Titration of C-5 Sterol Desaturase Activity Reveals Its Relationship to Candida albicans Virulence and Antifungal Susceptibility Is Dependent upon Host Immune Status

Abstract

The azole antifungals inhibit sterol 14a-demethylase (S14DM), which depletes cellular ergosterol and promotes synthesis of the dysfunctional lipid 14a-methylergosta- 8,24(28)-dien-3b,6a-diol, ultimately arresting growth. Mutations that inactivate sterol D5,6-desaturase (Erg3p), the enzyme that produces the sterol-diol upon S14DM inhibition, enhances Candida albicans growth in the presence of the azoles. However, erg3 null mutants are sensitive to some physiological stresses and can be less virulent than the wild type.
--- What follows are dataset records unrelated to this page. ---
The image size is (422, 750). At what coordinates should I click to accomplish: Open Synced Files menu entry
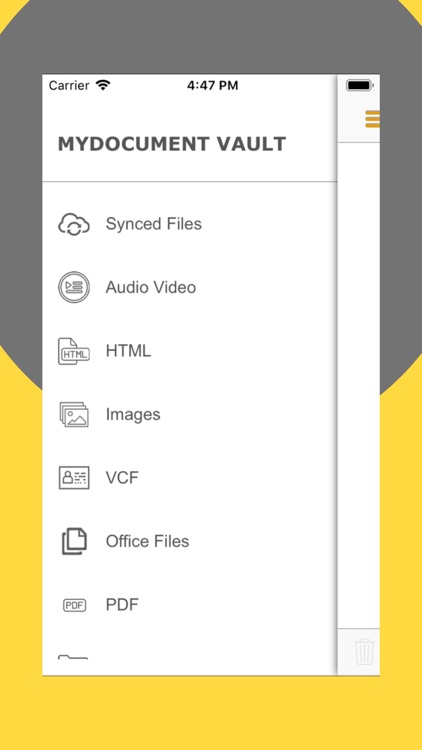tap(154, 224)
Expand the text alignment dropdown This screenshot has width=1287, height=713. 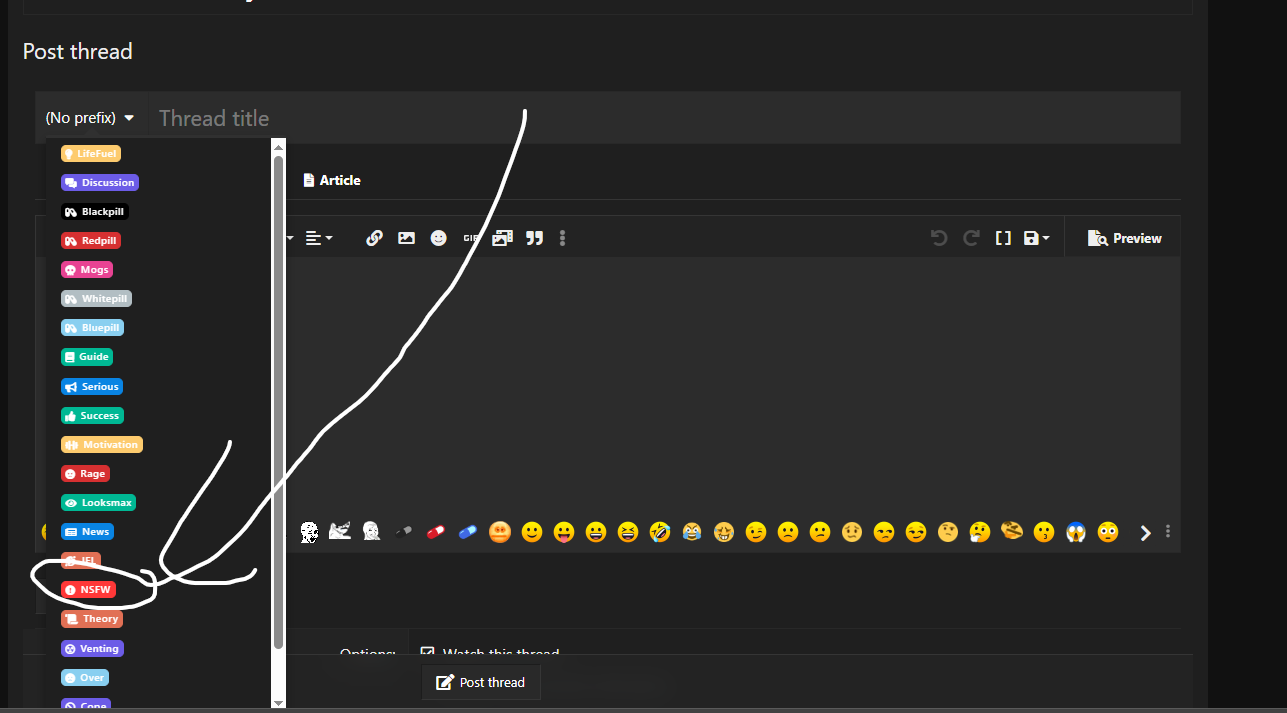coord(319,238)
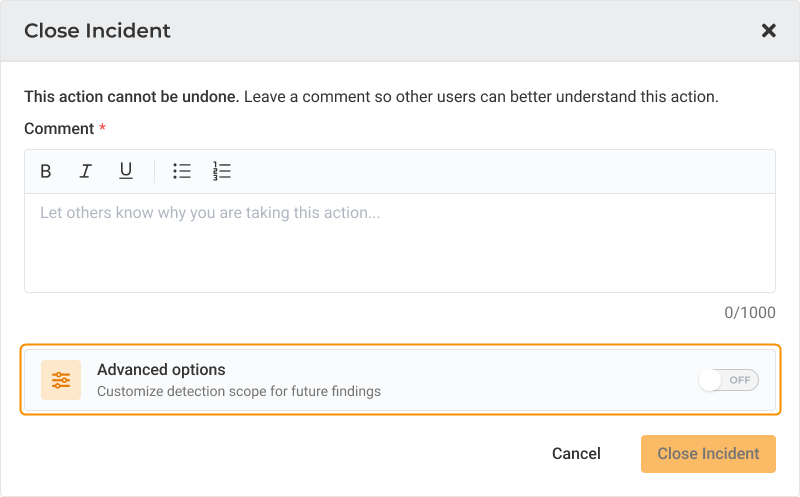Insert a numbered list in comment
Image resolution: width=800 pixels, height=497 pixels.
click(x=221, y=171)
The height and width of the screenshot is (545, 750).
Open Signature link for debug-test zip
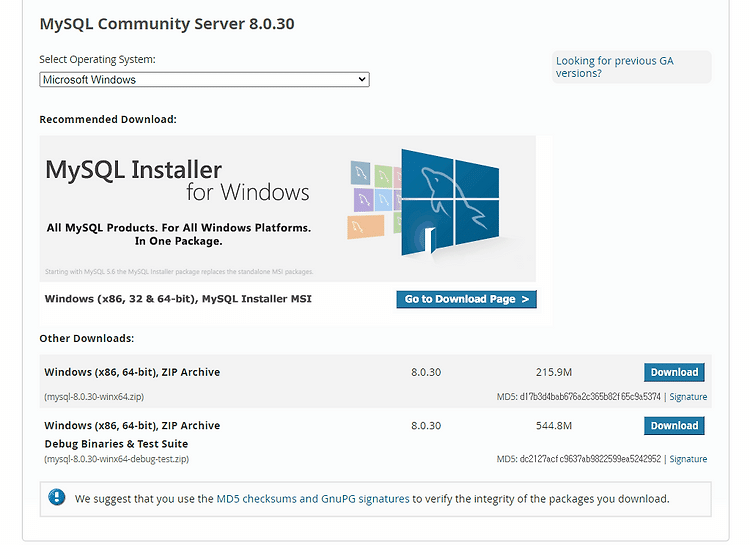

These fitness defects may disfavor the selection of null mutants within patients. The objective of this study was to investigate the relationship between Erg3p activity, C. albicans pathogenicity, and the efficacy of azole therapy. An isogenic panel of strains was constructed that produce various levels of the ERG3 transcript. Analysis of the sterol composition confirmed a correspondingly wide range of Erg3p activity. Phenotypic analysis revealed that even moderate reductions in Erg3p activity are sufficient to greatly enhance C. albicans growth in the presence of fluconazole in vitro without impacting fitness. Moreover, even low levels of Erg3p activity are sufficient to support full virulence of C. albicans in the mouse model of disseminated infection. Finally, while the antifungal efficacy of fluconazole was similar for all strains in immunocompetent mice, there was an inverse correlation between Erg3p activity and the capacity of C. albicans to endure treatment in leukopenic mice. Collectively, these results establish that relative levels of Erg3p activity determine the antifungal efficacy of the azoles upon C. albicans and reveal the critical importance of host immunity in determining the clinical impact of this resistance mechanism.